» Passage provided
· · ·

JOINs via denormalization for NoSQL coders, Part 3: Ensuring consistency

2010-10-06T13:43:00+00:00

In part 1 and part 2 we introduced the concept of denormalization, materialized views and background tasks in order to emulate JOINs in the to-one direction on NoSQL databases. Now we'll talk about all remaining little but important snippets of the puzzle left over and discuss how to ensure that this method works in real world situation like server crashes.

When to start background tasks?

Let's first remember our current situation:

We have a materialized view (i.e. the model PhotoUserView) containing denormalized properties of users (i.e. gender) and denormalized properties of photos (i.e. popularity). This materialized view is used to emulate JOINs in the to-one direction. Instances of PhotoUserView have to be kept up to date.
If a user edits properties of a photo we have to start a background task in order to update all denormalized fields of the corresponding PhotoUserView entity
If a user changes his/her gender (or her hair color) we have to start background tasks in order to update the denormalized gender of all PhotoUserView entities which point to that specific user

Given this we have to answer when to start background tasks while keeping in mind that the connection / database / web server can fail for many reasons. A straightforward way is to start background tasks right after having saved changes to photos or users (via Django's post_save signal for example). However this solution comes with some problems. Let's take the following evil failing scenario when trying to edit an already existing photo:

User edits a photo
Corresponding submit_view saves these changes
Web server crahses

In this scenario we succeeded in saving the user's changes to one of his/her photos but we didn't start a background task yet in order to update the corresponding materialized view. A query (like the first one from section "Materialized views" in our last post) using this materialized view would fail to find the changed photo because it doesn't contain up-do-date denormalized properties of its corresponding photo.

· · ·

» List of tasks
1. Answer these questions using the denormalization post:
(a) Which model serves as the materialized view?
(b) Which denormalized property of photos does that view contain?
(c) Which Django signal is offered as an example for starting background tasks after saving changes?
2. Carry on the post about denormalization for NoSQL coders, picking up after its final sentence.
The listing that follows has no connection to the denormalization post.

» Source data
· · ·

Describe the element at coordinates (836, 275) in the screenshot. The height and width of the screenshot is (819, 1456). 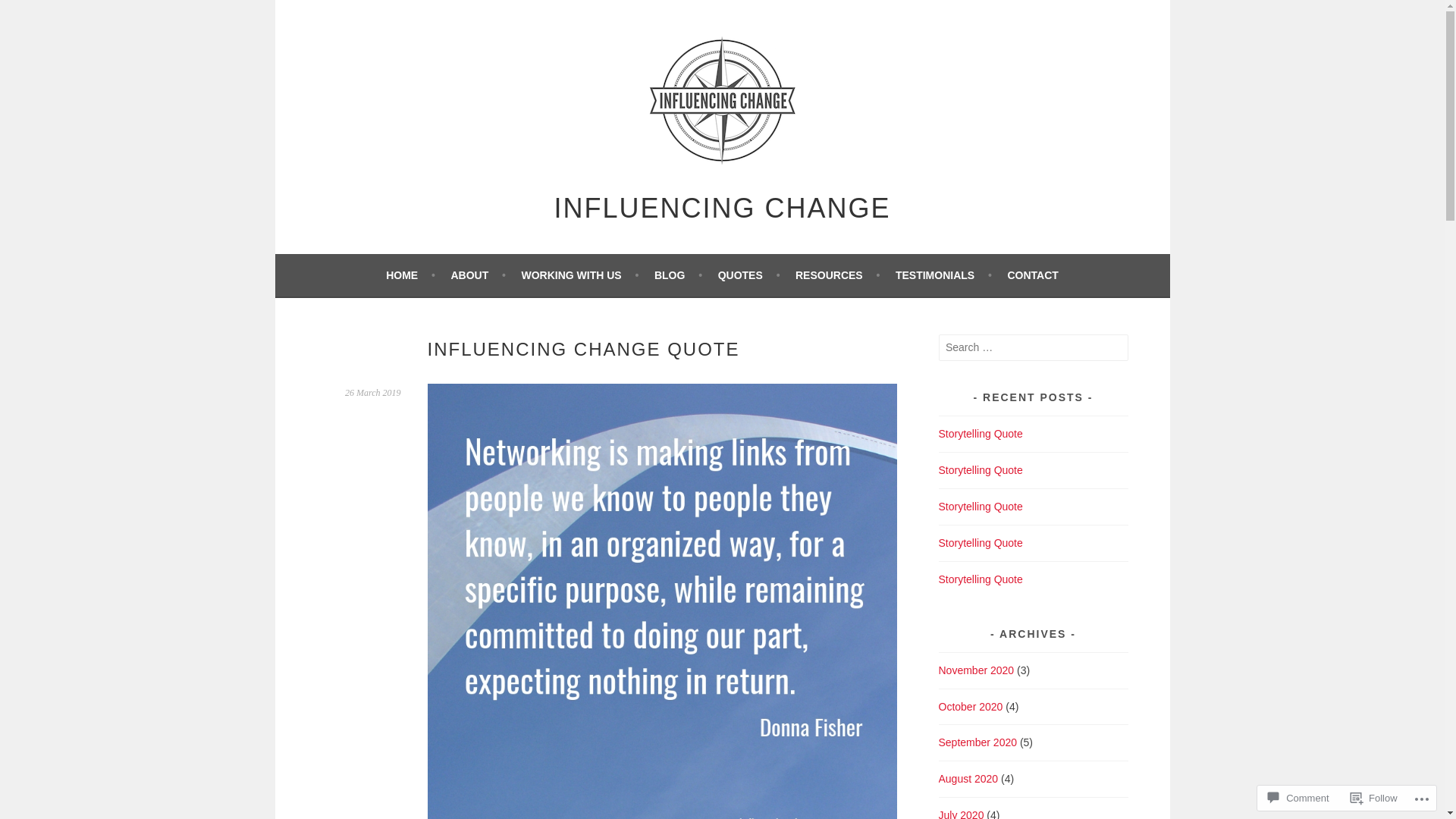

· · ·

» Results for the exercise
1.
(a) PhotoUserView
(b) Popularity
(c) post_save

2.
Another problem with starting background tasks after a save() is that background tasks and a save() can come into update-conflicts. To see this, let's take a closer look at the following example:

At time t1 an update to a photo is being saved (via a submit from an user for example)
At t2 the background task 1 starts right after the save
Background task 1 fetches the data to be denormalized out of the database (photo and user). For some reason we have some delay after this
At t3 another update happens to the same photo
At t4 background task 2 starts and finishes before background task 1 does
Background task 1 finishes its updates to the materialized view using old data resulting in overwriting background task 2's updates

As a result we have an incorrectly updated materialized view because the first background task fetched the data before the second background task saved its updates. This problem exists in general if the delay between a save() and the corresponding background tasks is smaller than the biggest time interval a background task is allowed to be executed in. In such cases overlaps between background tasks can happen.

One way out of both problems is to start background tasks right before a save() using a delay larger than the longest time interval for an update to the materialized view (longest time for getting the data + longest time for saving the data). On App Engine a request can't take longer than 30 seconds for example. This will ensure that background tasks get executed after the saving process is finished and avoid the update-conflicts discussed above because overlaps between background tasks and another save() and its corresponding background task like in the example above can't happen (see figure below). Additionally crashes right after a save() won't stop updates of materialzed views because we've already started the background tasks before. Background tasks will get the photo out of the database via the photo's primary key and update its corresponding materialized view.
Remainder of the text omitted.